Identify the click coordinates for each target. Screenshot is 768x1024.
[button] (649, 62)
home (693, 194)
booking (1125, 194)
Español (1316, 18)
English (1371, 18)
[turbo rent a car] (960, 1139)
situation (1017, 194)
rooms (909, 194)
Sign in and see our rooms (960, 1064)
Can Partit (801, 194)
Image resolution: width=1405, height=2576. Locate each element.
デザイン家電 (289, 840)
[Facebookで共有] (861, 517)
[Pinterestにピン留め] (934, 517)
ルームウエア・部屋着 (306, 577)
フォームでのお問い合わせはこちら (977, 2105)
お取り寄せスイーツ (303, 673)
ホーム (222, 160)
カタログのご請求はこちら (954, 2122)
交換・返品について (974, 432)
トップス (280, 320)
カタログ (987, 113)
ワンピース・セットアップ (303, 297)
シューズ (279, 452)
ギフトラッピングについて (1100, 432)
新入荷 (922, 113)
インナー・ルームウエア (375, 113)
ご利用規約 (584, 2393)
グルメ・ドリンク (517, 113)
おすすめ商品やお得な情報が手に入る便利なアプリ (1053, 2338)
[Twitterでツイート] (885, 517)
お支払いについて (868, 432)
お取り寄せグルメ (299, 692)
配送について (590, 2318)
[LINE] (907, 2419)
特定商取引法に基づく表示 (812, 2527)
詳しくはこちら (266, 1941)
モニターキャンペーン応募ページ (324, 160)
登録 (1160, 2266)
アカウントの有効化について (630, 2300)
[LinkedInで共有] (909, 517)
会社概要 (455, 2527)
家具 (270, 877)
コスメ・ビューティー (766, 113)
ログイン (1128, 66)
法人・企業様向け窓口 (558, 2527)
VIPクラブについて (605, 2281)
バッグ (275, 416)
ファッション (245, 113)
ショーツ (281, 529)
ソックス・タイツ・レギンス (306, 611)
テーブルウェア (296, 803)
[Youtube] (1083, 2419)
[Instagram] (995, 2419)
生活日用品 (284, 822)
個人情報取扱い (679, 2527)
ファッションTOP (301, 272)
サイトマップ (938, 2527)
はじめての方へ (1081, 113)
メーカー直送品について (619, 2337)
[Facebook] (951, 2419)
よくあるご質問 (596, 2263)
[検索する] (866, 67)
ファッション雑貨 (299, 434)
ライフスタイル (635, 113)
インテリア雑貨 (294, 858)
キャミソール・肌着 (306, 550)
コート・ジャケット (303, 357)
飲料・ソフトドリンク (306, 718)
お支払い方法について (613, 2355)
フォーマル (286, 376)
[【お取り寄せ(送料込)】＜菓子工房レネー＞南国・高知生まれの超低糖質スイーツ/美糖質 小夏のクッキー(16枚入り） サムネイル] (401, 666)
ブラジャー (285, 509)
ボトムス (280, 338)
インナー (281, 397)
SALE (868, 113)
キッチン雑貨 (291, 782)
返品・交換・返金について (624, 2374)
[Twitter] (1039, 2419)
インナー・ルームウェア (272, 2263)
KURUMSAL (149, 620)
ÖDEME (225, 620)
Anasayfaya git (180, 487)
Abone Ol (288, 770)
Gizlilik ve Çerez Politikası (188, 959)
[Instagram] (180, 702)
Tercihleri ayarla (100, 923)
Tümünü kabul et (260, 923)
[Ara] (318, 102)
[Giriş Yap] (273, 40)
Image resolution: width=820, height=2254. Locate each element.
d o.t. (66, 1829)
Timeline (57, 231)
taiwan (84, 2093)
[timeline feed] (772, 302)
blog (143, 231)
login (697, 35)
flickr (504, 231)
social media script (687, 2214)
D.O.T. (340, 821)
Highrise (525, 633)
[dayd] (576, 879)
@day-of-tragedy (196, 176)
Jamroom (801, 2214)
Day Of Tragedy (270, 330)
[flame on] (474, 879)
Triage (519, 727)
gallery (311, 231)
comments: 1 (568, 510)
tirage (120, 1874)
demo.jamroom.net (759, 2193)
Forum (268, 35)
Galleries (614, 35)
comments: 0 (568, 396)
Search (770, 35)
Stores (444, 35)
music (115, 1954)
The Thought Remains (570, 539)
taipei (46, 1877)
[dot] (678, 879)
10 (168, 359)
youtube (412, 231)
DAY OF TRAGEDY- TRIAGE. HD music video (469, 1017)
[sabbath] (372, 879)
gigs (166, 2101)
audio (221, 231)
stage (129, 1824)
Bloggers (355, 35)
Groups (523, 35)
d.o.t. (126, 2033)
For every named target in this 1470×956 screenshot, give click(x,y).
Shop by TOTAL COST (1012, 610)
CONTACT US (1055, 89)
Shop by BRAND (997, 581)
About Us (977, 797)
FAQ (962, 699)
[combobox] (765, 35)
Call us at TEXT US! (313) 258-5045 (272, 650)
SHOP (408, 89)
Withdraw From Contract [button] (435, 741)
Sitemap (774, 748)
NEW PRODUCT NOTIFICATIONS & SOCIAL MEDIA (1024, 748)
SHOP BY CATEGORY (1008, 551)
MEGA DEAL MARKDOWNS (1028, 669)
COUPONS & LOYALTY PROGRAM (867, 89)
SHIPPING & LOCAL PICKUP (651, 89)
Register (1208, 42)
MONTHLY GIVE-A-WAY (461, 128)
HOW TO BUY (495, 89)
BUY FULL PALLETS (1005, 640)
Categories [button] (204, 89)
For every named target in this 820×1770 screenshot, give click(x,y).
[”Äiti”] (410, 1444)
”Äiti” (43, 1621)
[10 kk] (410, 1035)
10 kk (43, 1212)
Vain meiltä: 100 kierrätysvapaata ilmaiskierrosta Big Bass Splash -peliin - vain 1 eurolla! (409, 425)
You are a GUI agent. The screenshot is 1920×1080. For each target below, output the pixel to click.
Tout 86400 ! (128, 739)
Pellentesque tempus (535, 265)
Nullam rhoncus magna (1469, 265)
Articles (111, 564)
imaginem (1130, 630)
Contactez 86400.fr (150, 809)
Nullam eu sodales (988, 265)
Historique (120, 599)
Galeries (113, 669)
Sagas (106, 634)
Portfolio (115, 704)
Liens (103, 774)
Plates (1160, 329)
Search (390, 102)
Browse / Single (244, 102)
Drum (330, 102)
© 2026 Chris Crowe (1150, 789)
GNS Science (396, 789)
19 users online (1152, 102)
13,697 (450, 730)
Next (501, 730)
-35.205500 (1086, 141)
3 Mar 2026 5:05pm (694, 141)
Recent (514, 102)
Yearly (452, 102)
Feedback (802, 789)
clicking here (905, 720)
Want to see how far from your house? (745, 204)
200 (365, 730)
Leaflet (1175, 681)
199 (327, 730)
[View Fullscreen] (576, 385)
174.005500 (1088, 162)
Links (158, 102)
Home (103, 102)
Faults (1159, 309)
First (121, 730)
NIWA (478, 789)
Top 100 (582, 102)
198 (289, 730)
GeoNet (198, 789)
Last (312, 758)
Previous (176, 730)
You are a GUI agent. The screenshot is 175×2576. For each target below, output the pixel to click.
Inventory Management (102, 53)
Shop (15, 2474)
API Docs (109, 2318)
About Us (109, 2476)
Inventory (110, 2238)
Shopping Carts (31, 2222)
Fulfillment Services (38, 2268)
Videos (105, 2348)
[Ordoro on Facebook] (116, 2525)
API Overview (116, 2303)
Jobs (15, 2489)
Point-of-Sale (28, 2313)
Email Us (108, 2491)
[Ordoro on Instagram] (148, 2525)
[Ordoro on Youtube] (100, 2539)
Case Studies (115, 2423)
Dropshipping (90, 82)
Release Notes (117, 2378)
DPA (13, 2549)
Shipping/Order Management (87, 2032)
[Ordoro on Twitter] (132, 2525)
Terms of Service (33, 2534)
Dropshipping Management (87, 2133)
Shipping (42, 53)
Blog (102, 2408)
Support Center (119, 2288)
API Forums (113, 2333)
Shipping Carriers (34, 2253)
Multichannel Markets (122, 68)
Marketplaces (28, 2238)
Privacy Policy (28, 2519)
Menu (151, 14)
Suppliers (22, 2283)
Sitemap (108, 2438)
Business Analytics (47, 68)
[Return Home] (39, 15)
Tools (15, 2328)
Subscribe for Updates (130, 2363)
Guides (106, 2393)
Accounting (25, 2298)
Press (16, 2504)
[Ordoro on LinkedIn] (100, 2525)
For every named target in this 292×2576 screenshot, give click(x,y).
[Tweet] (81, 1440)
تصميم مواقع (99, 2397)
────────────────────
[Description of the task]
Can you quote exactly the lines from the one containing "Leaflet (1175, 681)" through the last line of the records above, and nothing else?

[The answer]
Leaflet (1175, 681)
199 (327, 730)
[View Fullscreen] (576, 385)
174.005500 (1088, 162)
Links (158, 102)
Home (103, 102)
Faults (1159, 309)
First (121, 730)
NIWA (478, 789)
Top 100 (582, 102)
198 (289, 730)
GeoNet (198, 789)
Last (312, 758)
Previous (176, 730)
You are a GUI agent. The screenshot is 175×2576. For each target below, output the pixel to click.
Inventory Management (102, 53)
Shop (15, 2474)
API Docs (109, 2318)
About Us (109, 2476)
Inventory (110, 2238)
Shopping Carts (31, 2222)
Fulfillment Services (38, 2268)
Videos (105, 2348)
[Ordoro on Facebook] (116, 2525)
API Overview (116, 2303)
Jobs (15, 2489)
Point-of-Sale (28, 2313)
Email Us (108, 2491)
[Ordoro on Instagram] (148, 2525)
[Ordoro on Youtube] (100, 2539)
Case Studies (115, 2423)
Dropshipping (90, 82)
Release Notes (117, 2378)
DPA (13, 2549)
Shipping/Order Management (87, 2032)
[Ordoro on Twitter] (132, 2525)
Terms of Service (33, 2534)
Dropshipping Management (87, 2133)
Shipping (42, 53)
Blog (102, 2408)
Support Center (119, 2288)
API Forums (113, 2333)
Shipping Carriers (34, 2253)
Multichannel Markets (122, 68)
Marketplaces (28, 2238)
Privacy Policy (28, 2519)
Menu (151, 14)
Suppliers (22, 2283)
Sitemap (108, 2438)
Business Analytics (47, 68)
[Return Home] (39, 15)
Tools (15, 2328)
Subscribe for Updates (130, 2363)
Guides (106, 2393)
Accounting (25, 2298)
Press (16, 2504)
[Ordoro on LinkedIn] (100, 2525)
For every named target in this 292×2576 screenshot, give click(x,y).
[Tweet] (81, 1440)
تصميم مواقع (99, 2397)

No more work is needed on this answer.